Cambia il nome ma non la sostanza. Le promesse di apertura e democrazia del governo “civile” birmano, che cinque mesi fa ha nominalmente messo fine ad un ventennio di dittatura militare, non convincono l'opposizione, né tanto meno la pancia del Paese. E sebbene le pareti degli uffici governativi della capitale siano state ripulite dalle onnipresenti effigi del generale-dittatore Than Shwe, voci indiscrete sostengono che nelle questioni più importanti sia ancora lui ad avere l'ultima parola.

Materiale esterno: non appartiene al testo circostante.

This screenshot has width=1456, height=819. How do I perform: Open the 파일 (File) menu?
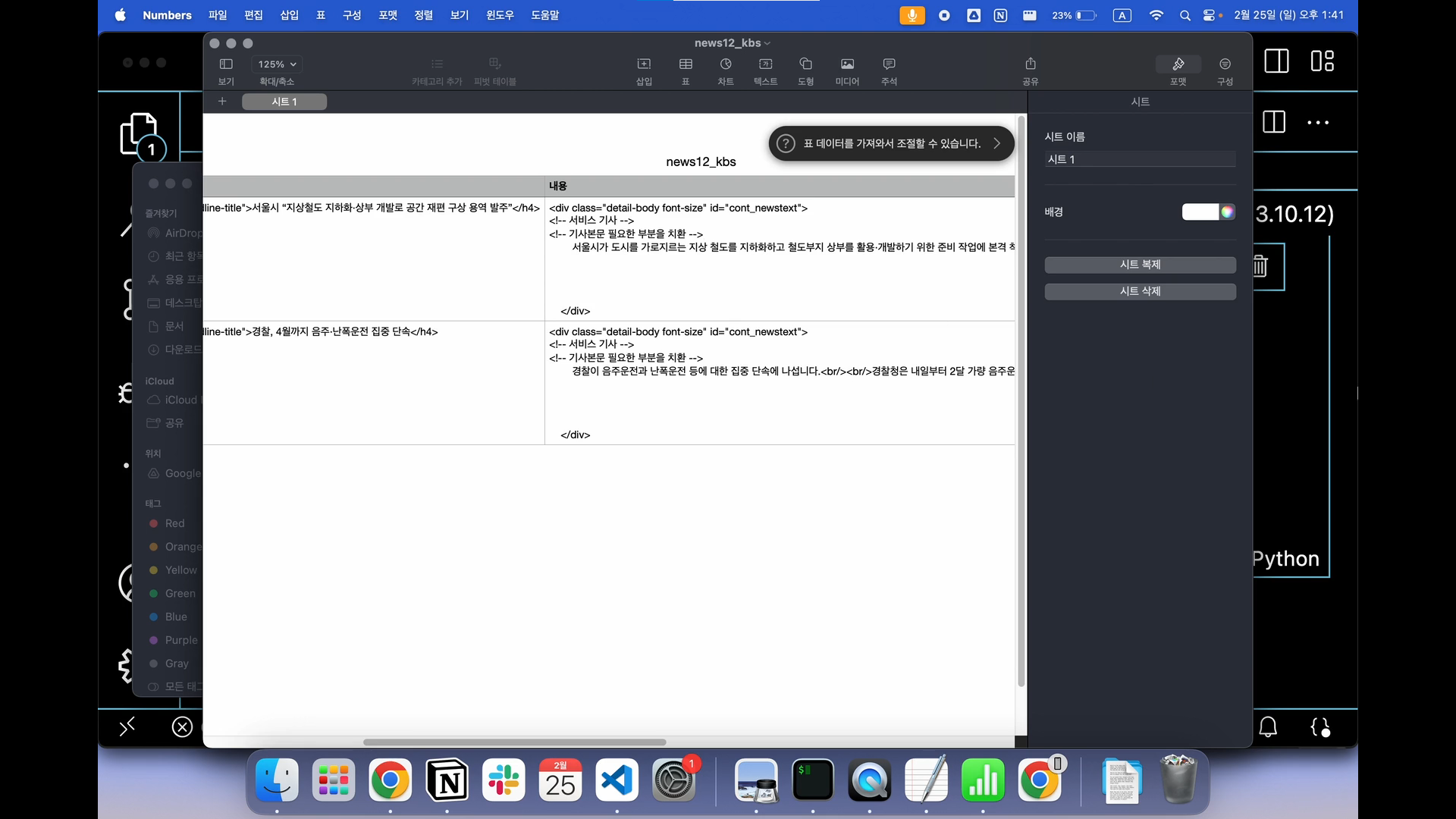tap(218, 15)
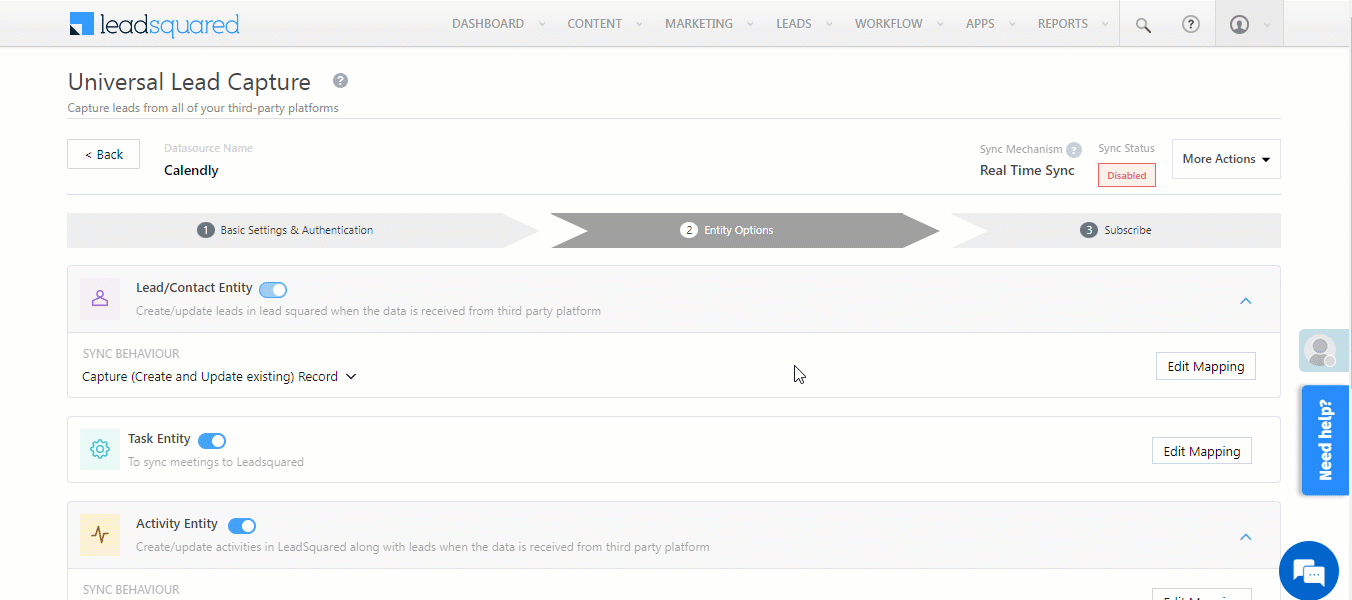The width and height of the screenshot is (1352, 600).
Task: Open the search icon in top bar
Action: pos(1142,23)
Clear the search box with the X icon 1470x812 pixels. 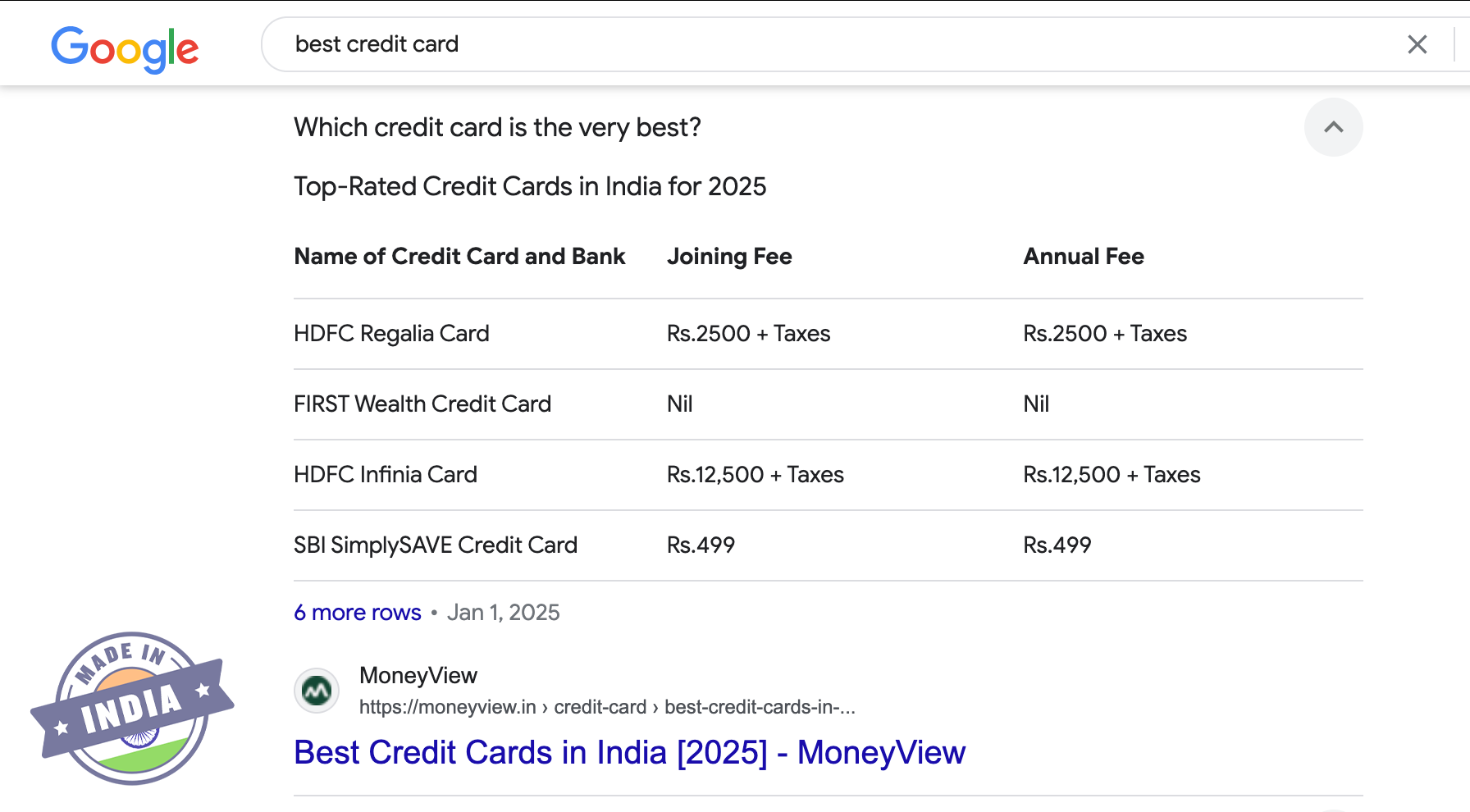1417,44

Costituiti per il 25% da militare e per il 73% da ex uomini in divisa o esponenti dello Uspd (Union solidarity and development Party, il partito di maggioranza e longa manus della giunta militare), Parlamento ed esecutivo sono ancora presieduti dai “soliti noti”; una situazione questa, come dichiarato da Maung Maung, segretario generale del National Council of the Union Burma, che di fatto “preclude la possibilità di emendare la Costituzione, precondizione per poter partecipare alle elezioni.” E se qualcuno ancora conservava in cuor suo qualche speranza, a togliere ogni dubbio ci ha pensato il nuovo presidente Thien Sein il quale, nel suo discorso inaugurale, annunciato di voler modernizzare e rafforzare le forze armate per una migliore difesa del Paese, ha poi “gentilmente” rispedito al mittente ogni richiesta di dialogo proposta dai leader della lega Nazionale per la Democrazia (Nld).

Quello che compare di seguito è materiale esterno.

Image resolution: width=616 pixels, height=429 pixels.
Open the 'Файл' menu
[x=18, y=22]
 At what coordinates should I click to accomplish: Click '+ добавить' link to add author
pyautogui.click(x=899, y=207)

Maltrattamenti verso la popolazione, confische, abuso di potere, e tangenti sono ancora all'ordine del giorno. Il Myanmar si barcamena faticosamente tra spinte conservatrici e tentativi riformisti; e la rischiesta di rinnovamento arriva anche dall'esercito stesso. Negli ultimi tempi, salari troppo bassi e la mancanza di qualsiasi possibilità di dialogo hanno portato le truppe di Rangoon a fare la voce grossa, e la moltiplicazione di casi di ammutinamento ne è un chiaro segno.

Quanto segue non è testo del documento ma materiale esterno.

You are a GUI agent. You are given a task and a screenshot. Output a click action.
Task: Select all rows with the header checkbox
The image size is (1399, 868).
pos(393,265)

E neppure la serie di incontri diplomatici svoltisi lo scorso mese tra l'entourage goverantivo e la dissidente dei democratici, Aung Saan Siu Kyi, liberata dagli arresti domiciliari lo scorso novembre, sembrano aver tranquillizato gli animi. Anzi, sono in molti a credere che l'inaspettata svolta in senso pacifista intrapresa da Thien Sein celi in realtà l'ennesimo tentativo di legittimazione agli occhi di Stati Uniti e Unione Europea, le quali mantengono sanzioni economiche e commerciali nei confronti del Myanmar. Ma non è tutto. La posta in gioco è ancora più alta se si pensa alla corsa per la presidenza dell'ASEAN (Association of South-East Asian Nations) alla quale il governo di Naypidaw è candiadato per il 2014. In quest'ottica, la premio nobel per la pace, Suu Kyi, rappresenta il miglior biglietto da visita verso l'esterno che il governo “civile” birmano possiede.